Quitter Paris, Stéphanie Arc (par Patrick Devaux)
Quitter Paris, Stéphanie Arc, janvier 2020, 96 pages, 13,80 €
Edition: Rivages
Avec un esprit pratique genre « liste de courses » ou « choses à cocher et à faire », Stéphanie Arc nous emmène à la fois dans l’organisation requise pour vivre dans un espace limité où il est permis de rêver de grandeur, de compagnie animale ou humaine et dans ses souvenirs d’enfance.
La narratrice s’en donne à cœur joie avec un ton d’humour original et particulier qui donne à sa démarche tout son sens : « Je vous l’accorde, il n’est pas simple de réaliser ses rêves, certaines difficultés paraissent insurmontables. Mais il y a une solution ! Vous avez de l’argent de côté ? Il est temps d’investir ! /600.000 euros pour 70 mètres carrés vous paraissent excessifs ? Optez pour la location/ Vous êtes free-lance, aucun propriétaire ne retiendra votre dossier ? Trouvez un contrat à durée indéterminée/ La presse est un secteur en berne ? Incitez votre conjoint(e) à signer un CDI, et installez-vous ensemble/ Vous refusez de vivre à deux dans 40 mètres carrés ? Il va falloir y mettre du vôtre…/ Avez-vous pensé à quitter Paris ? ».
L’humour n’est pas en reste dans Quitter Paris, Stéphanie Arc s’en donnant à cœur joie dans ce roman proche de ce qui paraît être du vécu tant c’est si bien imaginé, les propos énonçant une réalité appuyée de statistiques virevoltant dans une sorte de permanente pirouette littéraire poussant la réalité à son comble : « Les Parisiens qui piquent des sprints dans le métro et dévalent les marches de l’Opéra ne sont pas stressés : ils s’entraînent ».

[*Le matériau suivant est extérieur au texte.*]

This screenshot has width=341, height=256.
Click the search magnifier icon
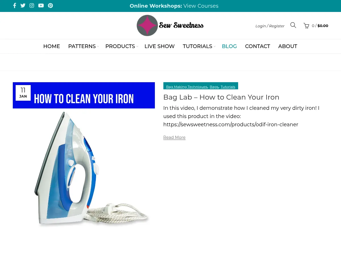point(293,25)
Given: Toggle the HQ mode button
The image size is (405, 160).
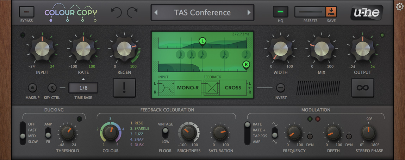Looking at the screenshot, I should point(280,12).
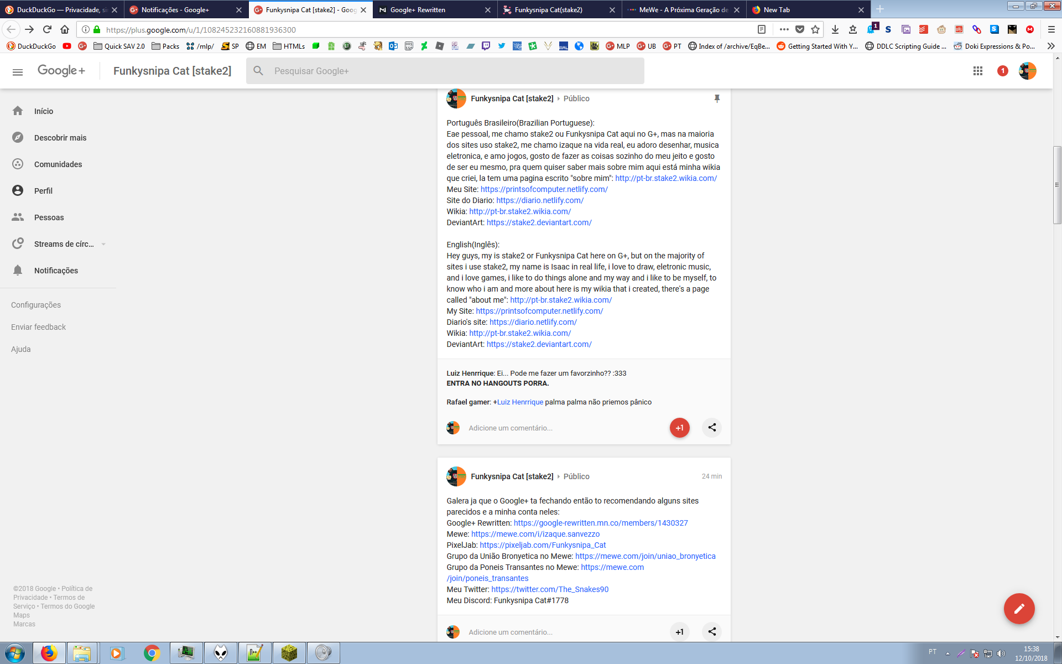This screenshot has height=664, width=1062.
Task: Click the page vertical scrollbar thumb
Action: 1057,185
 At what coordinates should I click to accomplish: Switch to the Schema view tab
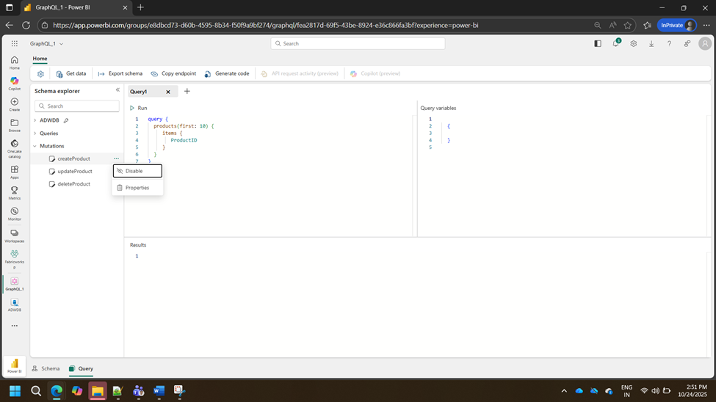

C’est un fait acquis que la narratrice aime la ville.
Pourtant, s’y époumonant en rythmes parfois difficiles à suivre, il lui faut se ressourcer, par opposition, à l’air libre : « Quand on s’élance dans un champ de fleurs, on réfléchit comme on respire, et c’est pourquoi je monte le plus souvent possible dans des trains, des avions ou des automobiles, en direction d’espaces plus ondulants et verdoyants que les périphériques intérieur et extérieur ».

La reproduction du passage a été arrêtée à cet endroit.